Может, из-за своего выступления Михаил Васильевич так неожиданно легко уговорил кого следует, и ему выделили кредит и дали несколько конных плугов, косилок, оконного стекла для школы, гвоздей и даже железа на крышу.
Из-за этого же самого необычным блеском светились глаза у Варвары Курочкиной, и она, время от времени поглядывала на Михаила Васильевича так, точно видела его впервые, приговаривала:
— Ну, вы, Михал Василич, просто я не знаю кто: молодец, да и только. Вот уж не думала, вот уж не думала…

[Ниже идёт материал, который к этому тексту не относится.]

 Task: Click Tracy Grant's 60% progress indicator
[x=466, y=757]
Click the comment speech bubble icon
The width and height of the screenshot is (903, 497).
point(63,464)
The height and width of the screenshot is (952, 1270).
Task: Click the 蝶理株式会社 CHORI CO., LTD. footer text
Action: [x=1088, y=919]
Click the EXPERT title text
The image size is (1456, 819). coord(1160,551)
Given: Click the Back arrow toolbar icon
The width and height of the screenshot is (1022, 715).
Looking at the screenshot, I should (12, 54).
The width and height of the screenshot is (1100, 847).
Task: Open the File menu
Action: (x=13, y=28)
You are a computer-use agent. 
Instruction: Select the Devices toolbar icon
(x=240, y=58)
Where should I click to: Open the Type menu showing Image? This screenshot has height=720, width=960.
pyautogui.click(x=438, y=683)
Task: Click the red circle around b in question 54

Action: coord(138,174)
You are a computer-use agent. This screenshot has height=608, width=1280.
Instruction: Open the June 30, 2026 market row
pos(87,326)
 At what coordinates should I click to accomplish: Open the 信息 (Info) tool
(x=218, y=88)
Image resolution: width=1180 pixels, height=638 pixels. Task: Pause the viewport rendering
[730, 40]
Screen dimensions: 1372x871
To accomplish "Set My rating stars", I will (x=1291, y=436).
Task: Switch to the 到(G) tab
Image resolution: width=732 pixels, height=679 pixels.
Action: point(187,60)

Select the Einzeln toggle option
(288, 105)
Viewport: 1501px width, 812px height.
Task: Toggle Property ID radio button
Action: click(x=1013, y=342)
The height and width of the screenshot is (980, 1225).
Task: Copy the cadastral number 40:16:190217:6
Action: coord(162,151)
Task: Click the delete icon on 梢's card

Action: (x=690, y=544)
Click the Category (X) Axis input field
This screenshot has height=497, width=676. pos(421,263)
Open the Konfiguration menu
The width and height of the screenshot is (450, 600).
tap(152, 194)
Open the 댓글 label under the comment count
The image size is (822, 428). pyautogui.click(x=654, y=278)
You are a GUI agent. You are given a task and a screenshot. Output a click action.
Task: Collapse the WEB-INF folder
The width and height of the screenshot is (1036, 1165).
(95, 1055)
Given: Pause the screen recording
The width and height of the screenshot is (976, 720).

Поздним вечером они вдвоем пили чай у Михаила Васильевича в номере, поскольку сосед Михаила Васильевича, инженер по части электричества, съехал, а нового не подселили. И как-то само собой получилось, что Варвара осталась в его номере на ночь.
Когда первый угар прошел, Варвара то плакала, вспоминая свою загубленную войной молодость, то теребила Михаила Васильевича, требуя от него новых ласк изголодавшемуся своему молодому телу. А он все удивлялся, откуда у него берутся для этого силы, и еще тому, что вот уж два года Варвара рядом с ним, а случилось это только сейчас, до этого он и помыслить об этом не мог: зачем ей, молодой, такой старый хрыч? — и все перебивался на стороне с вдовушками преклонных лет.